US transportation and water infrastructure not broken

Transportation and water infrastructure funding and finance in the United States are not nearly as dire as some believe, but a national consensus on infrastructure priorities, accompanied by targeted spending and selected policy changes, is needed, according to a new RAND Corporation study.

While much of the nation's transportation and water infrastructure is adequately maintained, a 2.5 percent to 3 percent annual spending increase above the total of more than $235 billion now spent annually by local, state, and federal agencies on transportation and water infrastructure largely would eliminate existing maintenance backlogs by 2030, according to researchers.

For more transformational change, a national consensus on capital spending priorities is needed to target regional and national-scale opportunities to meet 21st century needs, while accounting for different priorities across regions and between urban and rural areas, according to the study.

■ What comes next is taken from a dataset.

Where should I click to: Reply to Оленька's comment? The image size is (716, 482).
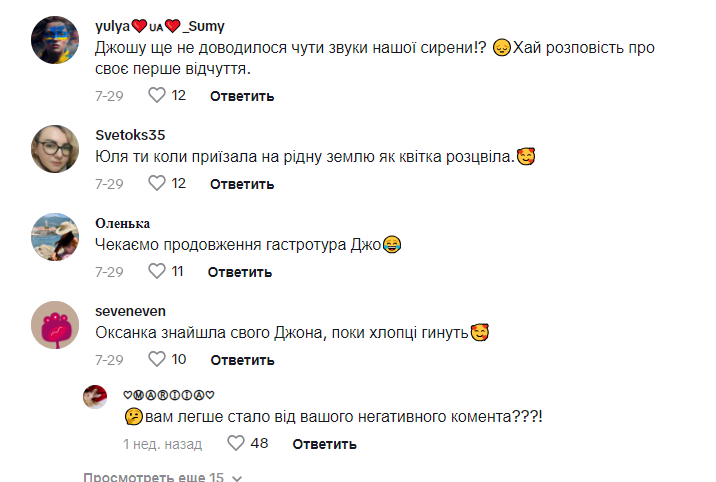(x=242, y=271)
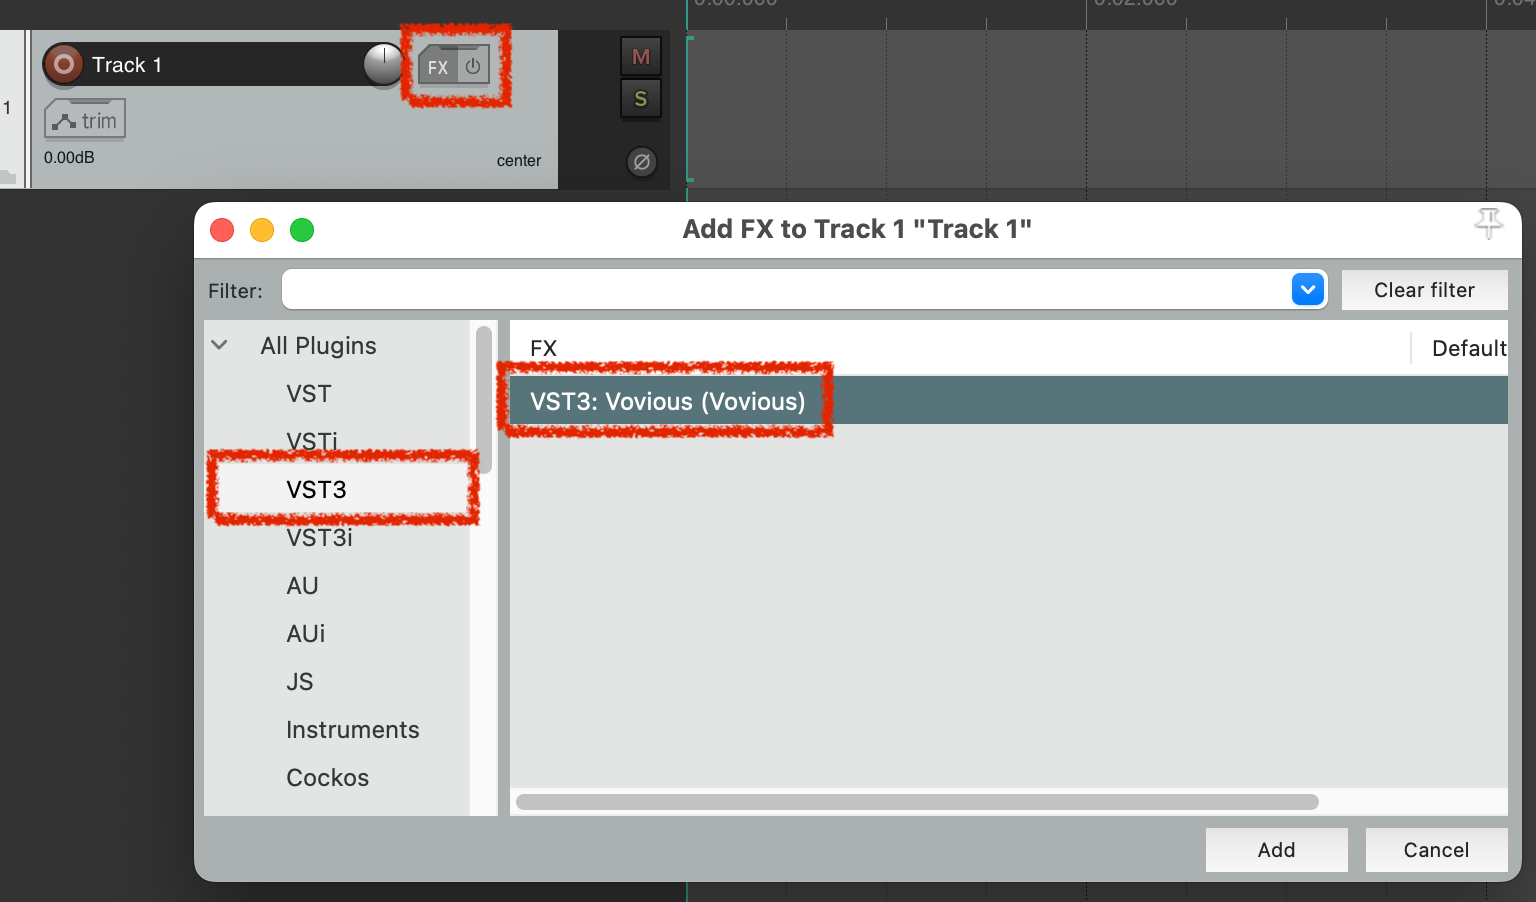Adjust the Track 1 volume knob
Screen dimensions: 1536x902
pyautogui.click(x=383, y=64)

State and local governments already shoulder most of the burden of building and maintaining infrastructure like roads, highways, bridges, water and sewage treatment, storm water systems, airports and ports. The RAND study says such infrastructure projects need federal support through tax advantaged financing, efficiency improvements in regulatory processes, and research and development.

"Spreading federal dollars around to fund short-term, 'shovel-ready' projects without a sense of national purpose or priority will not get the nation where it needs to be," said Debra Knopman, lead author of the report and principal researcher at the RAND, a nonprofit research organization. "The federal government should focus on maintaining and modernizing vital federal infrastructure and on targeting nationally significant projects that are beyond the capacity of individual states and cities."

Examples include re-engineering connections among regional highway and rail lines, port-rail-highway junctions, airport modernization, major dam repairs, and infrastructure on military installations, in national parks and other publicly managed recreational areas.

Federal assistance can be through direct spending or through the tax code. If it wanted to ensure that state and local governments have reliable and sustained access to capital from a broad class of investors, Congress could preserve the federal tax exemption on interest earned from municipal bonds for at least the next decade, reinstate taxable Build America Bonds, and experiment with other financing alternatives that keep capital flowing to local and state infrastructure investment, including investment through public-private partnerships.

RAND researchers also offer other policy options for Congress that could be used to help the federal government—working with state and local governments and the private sector—to renew and modernize the nation's infrastructure.

Among these options, RAND researchers list major investments in the renewal of the nation's most-critical aging and new infrastructure, incorporating advanced technologies to support newer construction methods, more-durable and sustainable materials and sensor technologies that might benefit infrastructure maintenance.

In addition, federal capital funding could include requirements to make projects resilient to natural disasters and climate change in order to reduce future spending on disaster assistance.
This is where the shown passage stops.